\begin{tabular}{l} Graph the equation. \\ \( \qquad y=3|x+3| \) \\ \hline\end{tabular}

While I cannot directly graph the equation, I can guide you through the process of graphing the equation \( y = 3|x + 3| \). ### Step-by-Step Guide to Graphing \( y = 3|x + 3| \) 1. **Identify the Vertex**: - The expression inside the absolute value, \( x + 3 \), equals zero when \( x = -3 \). This point is the vertex of the graph. - At \( x = -3 \): \[ y = 3|(-3) + 3| = 3|0| = 0 \] - So, the vertex is at the point \((-3, 0)\). 2. **Determine the Slope**: - The absolute value function creates a V-shape.

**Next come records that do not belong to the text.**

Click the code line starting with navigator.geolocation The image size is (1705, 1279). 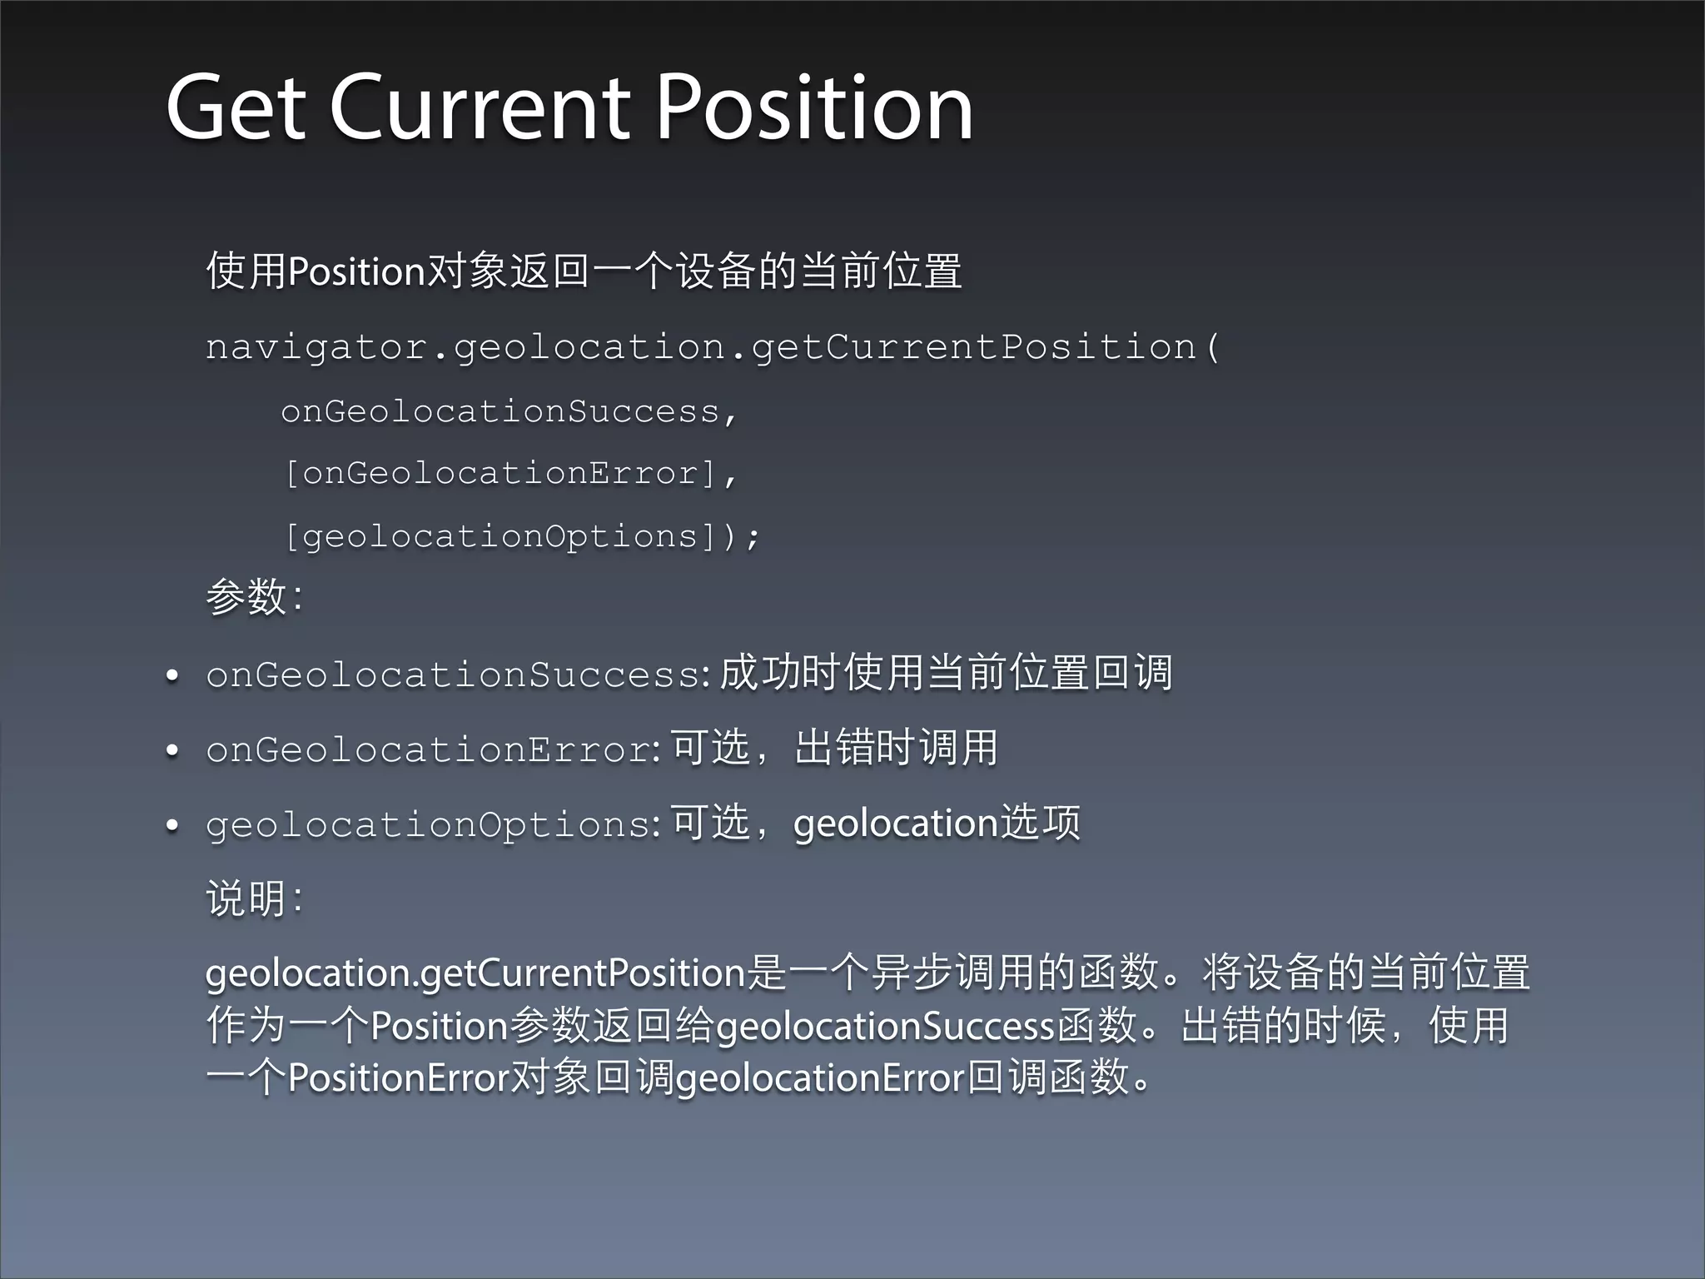point(713,347)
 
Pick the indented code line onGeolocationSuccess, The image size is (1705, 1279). point(509,411)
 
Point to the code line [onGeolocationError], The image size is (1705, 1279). point(509,474)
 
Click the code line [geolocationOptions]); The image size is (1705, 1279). point(521,536)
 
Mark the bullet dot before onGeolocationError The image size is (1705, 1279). point(172,751)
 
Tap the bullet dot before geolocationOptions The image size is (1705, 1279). point(172,826)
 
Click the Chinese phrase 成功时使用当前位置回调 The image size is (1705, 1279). point(946,673)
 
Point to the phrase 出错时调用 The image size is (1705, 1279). point(896,747)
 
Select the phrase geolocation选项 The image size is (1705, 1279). point(937,823)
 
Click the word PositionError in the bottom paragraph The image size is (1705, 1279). point(398,1077)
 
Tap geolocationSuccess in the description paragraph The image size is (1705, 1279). point(886,1026)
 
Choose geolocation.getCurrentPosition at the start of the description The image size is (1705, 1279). point(475,973)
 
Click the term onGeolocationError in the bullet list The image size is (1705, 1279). point(429,749)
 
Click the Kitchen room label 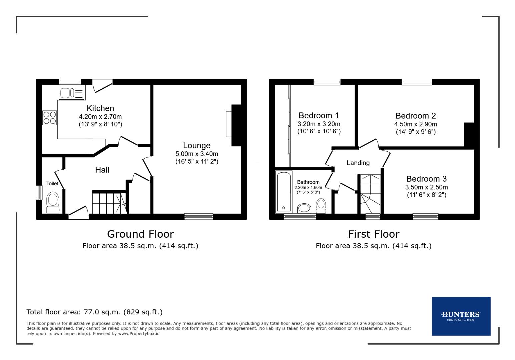[100, 108]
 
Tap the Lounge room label [197, 146]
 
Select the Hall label [102, 170]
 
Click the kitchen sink [72, 92]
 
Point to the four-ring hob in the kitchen [49, 117]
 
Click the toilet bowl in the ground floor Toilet [53, 201]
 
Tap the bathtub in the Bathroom [284, 192]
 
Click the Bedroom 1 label [319, 116]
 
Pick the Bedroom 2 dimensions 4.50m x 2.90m [416, 124]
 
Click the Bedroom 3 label [426, 179]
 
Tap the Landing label [358, 163]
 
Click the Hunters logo [461, 316]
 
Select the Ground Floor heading [140, 234]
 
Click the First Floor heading [374, 234]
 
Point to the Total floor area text [95, 312]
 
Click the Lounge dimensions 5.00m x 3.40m [197, 154]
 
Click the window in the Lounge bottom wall [199, 216]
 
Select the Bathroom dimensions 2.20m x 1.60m [308, 188]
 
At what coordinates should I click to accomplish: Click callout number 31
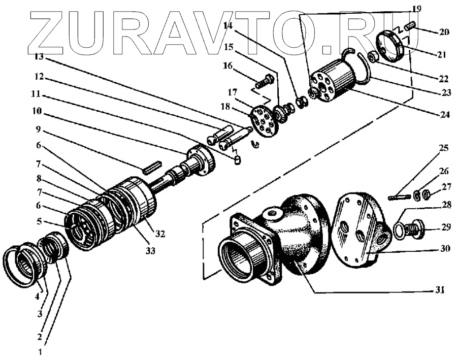pyautogui.click(x=440, y=291)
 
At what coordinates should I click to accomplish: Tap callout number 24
pyautogui.click(x=445, y=115)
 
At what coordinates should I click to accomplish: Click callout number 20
pyautogui.click(x=444, y=31)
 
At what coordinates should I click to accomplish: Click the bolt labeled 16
pyautogui.click(x=264, y=81)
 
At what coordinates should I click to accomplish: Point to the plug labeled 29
pyautogui.click(x=415, y=227)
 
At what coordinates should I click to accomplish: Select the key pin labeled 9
pyautogui.click(x=152, y=167)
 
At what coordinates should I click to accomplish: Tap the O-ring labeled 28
pyautogui.click(x=400, y=231)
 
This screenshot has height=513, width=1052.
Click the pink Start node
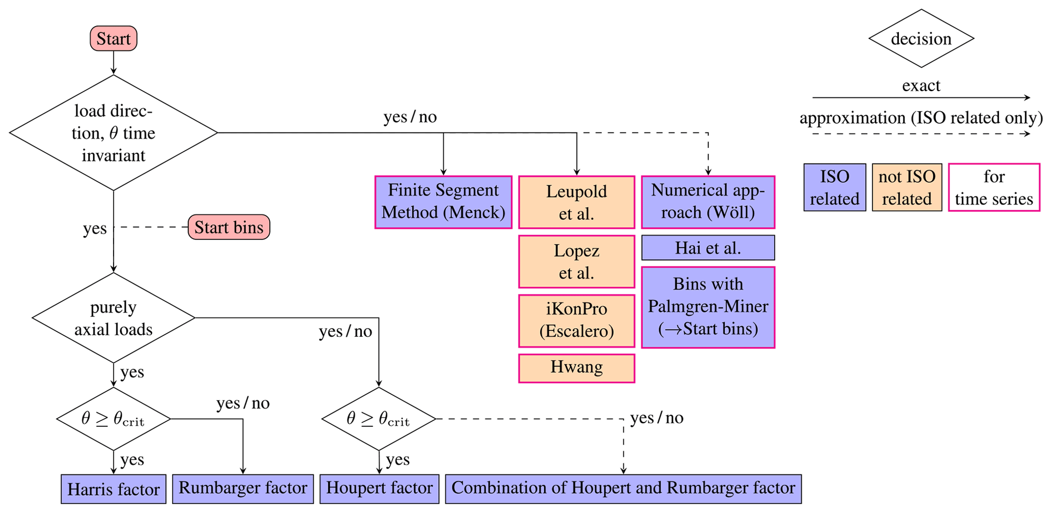(113, 39)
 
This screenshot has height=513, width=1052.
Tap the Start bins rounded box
(229, 227)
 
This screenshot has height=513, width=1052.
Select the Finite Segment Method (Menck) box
(443, 202)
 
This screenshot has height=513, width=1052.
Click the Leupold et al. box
(576, 202)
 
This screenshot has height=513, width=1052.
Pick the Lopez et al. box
(576, 261)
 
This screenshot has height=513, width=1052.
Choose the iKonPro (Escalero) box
(576, 320)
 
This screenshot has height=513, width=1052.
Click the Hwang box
(576, 368)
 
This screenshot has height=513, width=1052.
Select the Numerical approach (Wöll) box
(708, 202)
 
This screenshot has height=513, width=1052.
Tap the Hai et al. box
(708, 248)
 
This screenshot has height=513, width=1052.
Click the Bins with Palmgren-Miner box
(708, 307)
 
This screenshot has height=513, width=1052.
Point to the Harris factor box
(113, 489)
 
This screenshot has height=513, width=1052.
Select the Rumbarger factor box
(243, 489)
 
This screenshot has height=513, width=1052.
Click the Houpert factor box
(379, 489)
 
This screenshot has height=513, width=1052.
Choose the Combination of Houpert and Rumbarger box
(623, 489)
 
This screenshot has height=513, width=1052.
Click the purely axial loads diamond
(113, 318)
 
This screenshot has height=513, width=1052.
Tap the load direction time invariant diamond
(113, 133)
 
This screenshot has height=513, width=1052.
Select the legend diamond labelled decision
(921, 39)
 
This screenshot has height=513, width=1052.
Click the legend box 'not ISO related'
(906, 187)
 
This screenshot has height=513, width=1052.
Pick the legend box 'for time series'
(993, 187)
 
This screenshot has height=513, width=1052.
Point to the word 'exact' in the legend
(921, 86)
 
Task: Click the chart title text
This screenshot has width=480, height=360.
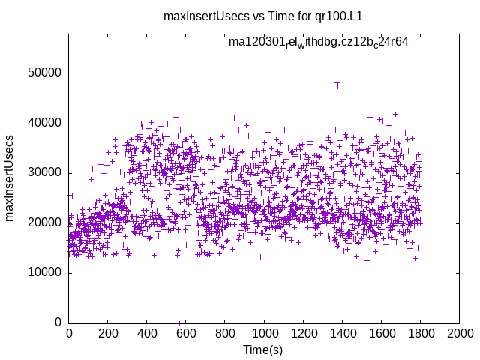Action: [262, 15]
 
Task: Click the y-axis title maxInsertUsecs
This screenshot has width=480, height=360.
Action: [10, 178]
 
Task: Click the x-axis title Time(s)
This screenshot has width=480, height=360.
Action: [263, 350]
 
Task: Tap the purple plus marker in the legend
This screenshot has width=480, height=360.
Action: [430, 43]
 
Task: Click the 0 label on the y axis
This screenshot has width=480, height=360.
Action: [58, 322]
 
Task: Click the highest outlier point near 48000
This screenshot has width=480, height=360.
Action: [337, 82]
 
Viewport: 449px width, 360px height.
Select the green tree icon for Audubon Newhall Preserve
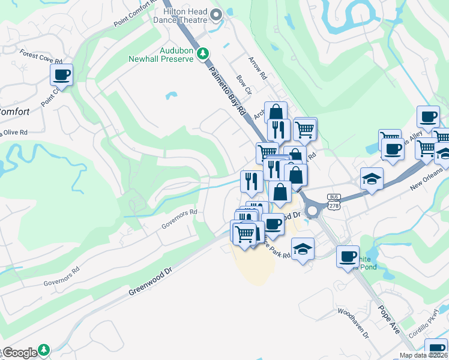click(203, 53)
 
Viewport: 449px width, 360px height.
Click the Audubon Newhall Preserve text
click(161, 55)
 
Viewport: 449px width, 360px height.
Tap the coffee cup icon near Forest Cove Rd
click(61, 75)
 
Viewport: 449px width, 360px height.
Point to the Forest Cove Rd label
click(41, 57)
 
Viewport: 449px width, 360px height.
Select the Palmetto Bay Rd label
click(229, 91)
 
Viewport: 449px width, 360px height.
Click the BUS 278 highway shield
click(334, 201)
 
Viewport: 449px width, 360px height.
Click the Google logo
click(19, 353)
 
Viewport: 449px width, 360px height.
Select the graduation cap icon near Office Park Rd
click(303, 249)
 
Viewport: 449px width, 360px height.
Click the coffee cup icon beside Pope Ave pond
click(348, 257)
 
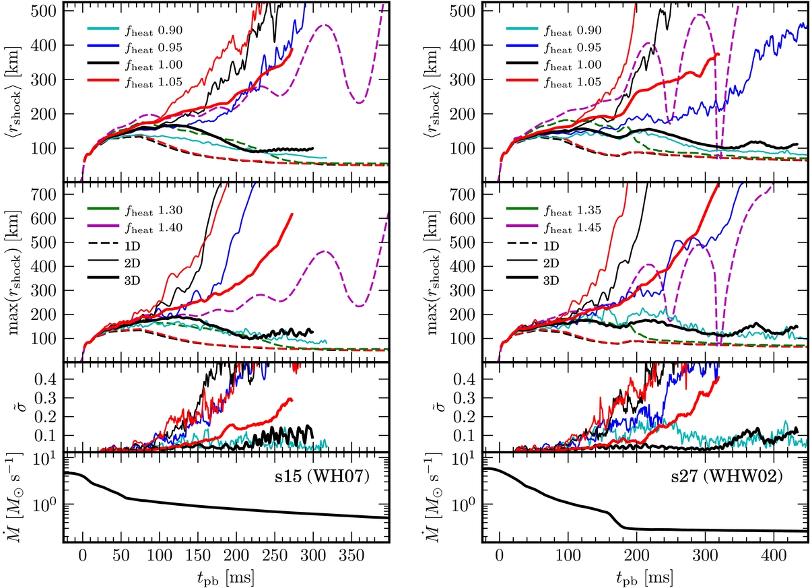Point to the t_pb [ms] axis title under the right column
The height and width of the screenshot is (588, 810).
coord(643,577)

The slope of the lines will change at the vertex. - For \( x < -3 \) (to the left of the vertex), the equation simplifies to: \[ y = 3(-x - 3) = -3x - 9 \] - For \( x > -3 \) (to the right of the vertex), the equation simplifies to: \[ y = 3(x + 3) = 3x + 9 \] 3. **Calculate Points**: - Choose a few values of \( x \) to find corresponding \( y \) values: - For \( x = -4 \): \[ y = 3|-4 + 3| = 3| -1 | = 3 \] Point: \((-4, 3)\) - For \( x = -2 \): \[ y = 3|-2 + 3| = 3|1| = 3 \] Point: \((-2, 3)\) - For \( x = -6 \): \[ y = 3|-6 + 3| = 3|-3| = 9 \] Point: \((-6, 9)\) - For \( x = 0 \): \[ y = 3|0 + 3| = 3|3| = 9 \] Point: \((0, 9)\) 4. **Plot the Points**: - Plot the points \((-3, 0)\), \((-4, 3)\), \((-2, 3)\), \((-6, 9)\), and \((0, 9)\) on a coordinate plane. 5. **Draw the V-Shape**: - Connect the points to form a V-shape, with the vertex at \((-3, 0)\) and the arms extending upwards. ### Summary The graph of \( y = 3|x + 3| \) is a V-shape with its vertex at \((-3, 0)\) and slopes of -3 to the left and +3 to the right. You can use graphing software or a graphing calculator to visualize it more accurately.